- Born: August 7, 1912 Camden, New Jersey
- Died: March 13, 1989 (aged 76) New York City, U.S.

= W. Kenneth Riland =

American physician

W. Kenneth Riland, D.O. (1912–1989) was born August 7, 1912, in Camden, New Jersey. An osteopathic physician (DO) whose patients included Richard M. Nixon and Nelson A. Rockefeller, he was the cofounder of the New York College of Osteopathic Medicine, in Old Westbury, Long Island, New York.

According to an obituary in DO Magazine:

Personal physician to Nelson A. Rockefeller for more than 30 years, Dr. Riland treated a number of nationally known figures. He provided osteopathic manipulative treatment (OMT) to Richard M. Nixon for several years and even traveled with the President on his world trip in 1969 and his trip to China in 1972. Dr. Riland also provided OMT to Henry A. Kissinger during his stint as Secretary of State .... Dr. Riland graduated from the Philadelphia College of Osteopathic Medicine in 1936. Soon after settling in Manhattan, he began working part-time for the US Steel Corporation. He later became U.S. Steel's chief physician in New York, a position he held for more than 20 years. In 1974, he became a consultant to the company. He was still practicing in Manhattan at the time of his death.

Riland was a cofounder and chairman of the board of the New York College of Osteopathic Medicine (NYCOM) of New York Institute of Technology (NYIT) in Old Westbury, NY. He was also a founder and the first president of both the New York Academy of Osteopathy and the academy's Foundation for Research. Riland delivered the 1969 Andrew Taylor Still Memorial Address, an annual lecture presented at the American Osteopathic Association's (AOA) House of Delegates in memory and honor of the founder of osteopathic medicine; it is considered as one of the profession's highest honors. Riland was board certified in rehabilitation medicine and was a Fellow of the American Academy of Osteopathy (AAO) and the New York Academy of Osteopathy. He served the AAO as a Trustee and as a member of its Board of Governors, and he was the 1963 recipient of the academy's Andrew Taylor Still Medallion of Honor. He also served as chairman of the Board of Trustees of the Postgraduate Institute of Osteopathic Medicine & Surgery which is now affiliated with NYCOM. Riland received an honorary doctorate of science from Midwestern University's Chicago College of Osteopathic Medicine and a doctor of laws degree from the New York Institute of Technology. He also received a distinguished service award from the New York State Osteopathic Medical Society and O.J. Snyder Memorial Medallion from the Philadelphia College of Osteopathic Medicine.

Riland was known to be a Manhattan socialite. He kept a journal of his life's events, which is now at the Rockefeller Archive Center in Sleepy Hollow, New York

He died of complications from lymphoma at age 76 at New York Hospital on March 13, 1989.

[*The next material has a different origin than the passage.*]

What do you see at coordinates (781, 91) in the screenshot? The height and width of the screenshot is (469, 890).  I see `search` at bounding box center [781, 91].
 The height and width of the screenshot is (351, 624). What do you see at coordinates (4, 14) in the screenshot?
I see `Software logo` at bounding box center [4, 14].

The W. Kenneth Riland Memorial Lecture and medal presentation is a key feature at the annual mid-year conference of the American Osteopathic College of Occupational & Preventive Medicine (AOCOPM). Riland was a pioneer in the field of occupational & environmental medicine, a longtime member and fellow of the AOCOPM. Established in 1983, this prestigious lecture is presented by an individual, member or nonmember, who has demonstrated a desire to see the practice of occupational & preventive medicine excel for the public good.